» What you should do:
What appears from the first line of the data below through the line containing "has width=590, height=319.", both included, should be copied exactly, and nothing else.

» Recorded information:
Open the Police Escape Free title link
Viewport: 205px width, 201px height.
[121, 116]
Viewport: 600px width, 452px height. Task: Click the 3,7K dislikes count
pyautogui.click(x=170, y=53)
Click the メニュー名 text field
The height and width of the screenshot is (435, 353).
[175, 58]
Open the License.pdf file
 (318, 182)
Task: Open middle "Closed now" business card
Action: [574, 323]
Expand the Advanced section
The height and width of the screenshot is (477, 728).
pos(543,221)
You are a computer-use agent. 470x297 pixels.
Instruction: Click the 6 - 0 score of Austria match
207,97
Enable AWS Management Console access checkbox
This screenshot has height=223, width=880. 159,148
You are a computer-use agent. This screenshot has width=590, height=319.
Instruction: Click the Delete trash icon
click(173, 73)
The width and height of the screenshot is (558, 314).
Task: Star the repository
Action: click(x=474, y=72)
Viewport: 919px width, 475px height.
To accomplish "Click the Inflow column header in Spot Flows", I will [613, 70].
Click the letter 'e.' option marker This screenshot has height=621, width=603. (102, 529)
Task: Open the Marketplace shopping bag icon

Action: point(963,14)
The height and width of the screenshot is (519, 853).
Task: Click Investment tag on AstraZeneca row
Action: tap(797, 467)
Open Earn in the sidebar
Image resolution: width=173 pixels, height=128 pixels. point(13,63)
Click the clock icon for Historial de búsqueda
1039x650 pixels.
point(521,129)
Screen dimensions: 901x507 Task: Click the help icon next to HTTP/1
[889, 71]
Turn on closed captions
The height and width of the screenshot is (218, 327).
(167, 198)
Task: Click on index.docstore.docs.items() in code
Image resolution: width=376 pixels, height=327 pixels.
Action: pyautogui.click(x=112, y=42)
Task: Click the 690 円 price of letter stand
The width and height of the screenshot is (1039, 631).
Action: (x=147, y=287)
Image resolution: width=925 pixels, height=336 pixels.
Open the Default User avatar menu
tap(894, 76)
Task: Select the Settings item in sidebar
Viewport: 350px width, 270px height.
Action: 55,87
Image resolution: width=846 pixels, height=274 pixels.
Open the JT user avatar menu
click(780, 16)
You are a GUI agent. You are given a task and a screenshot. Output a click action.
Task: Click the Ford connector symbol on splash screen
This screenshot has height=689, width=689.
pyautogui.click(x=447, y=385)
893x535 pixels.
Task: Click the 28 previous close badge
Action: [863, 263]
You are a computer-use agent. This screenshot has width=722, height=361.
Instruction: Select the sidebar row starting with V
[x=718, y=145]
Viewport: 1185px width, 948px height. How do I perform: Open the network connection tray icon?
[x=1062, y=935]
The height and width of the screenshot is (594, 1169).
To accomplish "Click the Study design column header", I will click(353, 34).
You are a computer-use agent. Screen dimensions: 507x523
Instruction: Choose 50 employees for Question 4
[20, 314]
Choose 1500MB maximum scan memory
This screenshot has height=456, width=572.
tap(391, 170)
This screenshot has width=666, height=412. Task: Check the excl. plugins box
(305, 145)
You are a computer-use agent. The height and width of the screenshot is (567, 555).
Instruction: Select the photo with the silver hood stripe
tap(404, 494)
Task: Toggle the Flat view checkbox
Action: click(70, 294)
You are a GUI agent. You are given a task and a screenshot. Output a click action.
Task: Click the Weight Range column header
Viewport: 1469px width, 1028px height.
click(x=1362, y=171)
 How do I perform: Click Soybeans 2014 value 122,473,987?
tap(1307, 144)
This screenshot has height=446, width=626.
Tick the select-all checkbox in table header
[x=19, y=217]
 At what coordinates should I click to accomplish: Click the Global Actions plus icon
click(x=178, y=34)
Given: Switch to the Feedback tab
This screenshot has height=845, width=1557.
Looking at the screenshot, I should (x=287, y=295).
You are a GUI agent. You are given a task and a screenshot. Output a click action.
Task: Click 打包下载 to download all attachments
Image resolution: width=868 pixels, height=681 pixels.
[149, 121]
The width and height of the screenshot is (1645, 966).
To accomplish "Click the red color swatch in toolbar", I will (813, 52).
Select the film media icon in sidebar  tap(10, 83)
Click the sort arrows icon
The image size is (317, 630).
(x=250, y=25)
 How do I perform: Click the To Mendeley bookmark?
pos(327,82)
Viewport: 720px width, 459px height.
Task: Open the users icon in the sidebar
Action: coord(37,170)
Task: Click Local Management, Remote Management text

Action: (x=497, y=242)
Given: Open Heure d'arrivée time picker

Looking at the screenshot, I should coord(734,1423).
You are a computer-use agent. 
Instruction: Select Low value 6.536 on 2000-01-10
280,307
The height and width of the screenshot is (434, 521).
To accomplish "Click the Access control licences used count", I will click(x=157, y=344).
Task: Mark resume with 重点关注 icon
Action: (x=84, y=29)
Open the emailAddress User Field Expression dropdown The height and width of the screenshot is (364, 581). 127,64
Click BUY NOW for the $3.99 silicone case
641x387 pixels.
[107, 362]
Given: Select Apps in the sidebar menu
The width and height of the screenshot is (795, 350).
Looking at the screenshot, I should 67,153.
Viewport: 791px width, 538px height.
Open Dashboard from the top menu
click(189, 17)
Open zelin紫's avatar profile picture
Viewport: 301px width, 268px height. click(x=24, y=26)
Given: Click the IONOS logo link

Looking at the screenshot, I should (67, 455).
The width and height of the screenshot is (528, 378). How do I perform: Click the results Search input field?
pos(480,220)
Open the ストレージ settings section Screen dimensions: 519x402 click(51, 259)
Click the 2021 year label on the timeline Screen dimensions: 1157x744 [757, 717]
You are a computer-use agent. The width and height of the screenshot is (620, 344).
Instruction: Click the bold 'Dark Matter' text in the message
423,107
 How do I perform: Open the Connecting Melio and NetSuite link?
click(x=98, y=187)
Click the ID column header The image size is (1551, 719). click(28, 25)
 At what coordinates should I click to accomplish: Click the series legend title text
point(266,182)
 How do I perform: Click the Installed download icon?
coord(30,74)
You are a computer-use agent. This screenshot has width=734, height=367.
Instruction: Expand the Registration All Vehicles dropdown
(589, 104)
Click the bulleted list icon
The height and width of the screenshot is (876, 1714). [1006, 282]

» Response to this task:
Open the Police Escape Free title link
Viewport: 205px width, 201px height.
[121, 116]
Viewport: 600px width, 452px height. Task: Click the 3,7K dislikes count
pyautogui.click(x=170, y=53)
Click the メニュー名 text field
The height and width of the screenshot is (435, 353).
[175, 58]
Open the License.pdf file
 (318, 182)
Task: Open middle "Closed now" business card
Action: [574, 323]
Expand the Advanced section
The height and width of the screenshot is (477, 728).
pos(543,221)
You are a computer-use agent. 470x297 pixels.
Instruction: Click the 6 - 0 score of Austria match
207,97
Enable AWS Management Console access checkbox
This screenshot has height=223, width=880. 159,148
You are a computer-use agent. This screenshot has width=590, height=319.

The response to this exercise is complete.